== Segment start ==
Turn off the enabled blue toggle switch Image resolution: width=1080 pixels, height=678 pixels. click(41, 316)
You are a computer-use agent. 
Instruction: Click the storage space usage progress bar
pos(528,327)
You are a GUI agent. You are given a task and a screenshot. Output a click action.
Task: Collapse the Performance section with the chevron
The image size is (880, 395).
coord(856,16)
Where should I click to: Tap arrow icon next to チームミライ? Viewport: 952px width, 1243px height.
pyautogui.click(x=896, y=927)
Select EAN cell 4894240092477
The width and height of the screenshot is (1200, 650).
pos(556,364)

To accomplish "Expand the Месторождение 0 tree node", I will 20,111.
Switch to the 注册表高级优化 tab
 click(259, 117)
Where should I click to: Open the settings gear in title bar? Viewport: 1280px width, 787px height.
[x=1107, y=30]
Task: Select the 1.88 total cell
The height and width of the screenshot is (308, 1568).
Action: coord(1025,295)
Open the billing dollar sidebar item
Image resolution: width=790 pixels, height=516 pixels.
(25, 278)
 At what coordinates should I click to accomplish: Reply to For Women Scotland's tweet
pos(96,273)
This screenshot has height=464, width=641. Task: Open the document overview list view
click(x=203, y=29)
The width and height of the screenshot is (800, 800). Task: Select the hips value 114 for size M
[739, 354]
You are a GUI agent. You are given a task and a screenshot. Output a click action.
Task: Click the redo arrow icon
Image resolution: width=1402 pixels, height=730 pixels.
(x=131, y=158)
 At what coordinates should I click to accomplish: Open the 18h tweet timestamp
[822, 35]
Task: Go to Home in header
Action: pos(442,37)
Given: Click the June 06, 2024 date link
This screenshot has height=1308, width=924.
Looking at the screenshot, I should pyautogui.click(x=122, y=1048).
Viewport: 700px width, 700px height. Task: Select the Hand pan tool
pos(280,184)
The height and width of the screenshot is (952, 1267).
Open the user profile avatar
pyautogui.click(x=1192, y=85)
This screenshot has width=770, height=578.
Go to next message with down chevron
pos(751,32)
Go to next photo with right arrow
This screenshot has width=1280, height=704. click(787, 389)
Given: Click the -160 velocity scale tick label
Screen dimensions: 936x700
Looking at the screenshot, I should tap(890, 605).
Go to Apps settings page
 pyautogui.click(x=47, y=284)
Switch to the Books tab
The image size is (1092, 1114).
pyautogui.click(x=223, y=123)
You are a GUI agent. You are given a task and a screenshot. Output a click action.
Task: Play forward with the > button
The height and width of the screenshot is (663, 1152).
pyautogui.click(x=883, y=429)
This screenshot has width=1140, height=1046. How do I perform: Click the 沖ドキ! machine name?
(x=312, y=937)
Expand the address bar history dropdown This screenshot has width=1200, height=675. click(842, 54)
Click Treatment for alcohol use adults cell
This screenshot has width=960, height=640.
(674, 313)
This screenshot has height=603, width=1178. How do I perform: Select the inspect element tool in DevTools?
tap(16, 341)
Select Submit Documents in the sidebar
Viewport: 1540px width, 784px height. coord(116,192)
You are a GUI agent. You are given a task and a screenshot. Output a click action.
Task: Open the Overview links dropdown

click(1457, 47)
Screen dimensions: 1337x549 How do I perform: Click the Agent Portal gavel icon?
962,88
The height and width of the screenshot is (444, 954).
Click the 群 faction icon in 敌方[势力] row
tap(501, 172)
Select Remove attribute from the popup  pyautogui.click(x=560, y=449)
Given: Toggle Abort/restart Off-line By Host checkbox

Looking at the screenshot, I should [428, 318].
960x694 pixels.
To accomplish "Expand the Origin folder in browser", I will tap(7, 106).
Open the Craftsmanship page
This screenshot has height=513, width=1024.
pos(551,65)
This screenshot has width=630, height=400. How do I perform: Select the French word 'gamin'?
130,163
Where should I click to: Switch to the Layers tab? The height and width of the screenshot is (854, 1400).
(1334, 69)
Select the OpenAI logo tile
== Segment end ==
Your task →
Within the records above, find every line holding the word "will" and give the total as a bare number.

Solution below →
2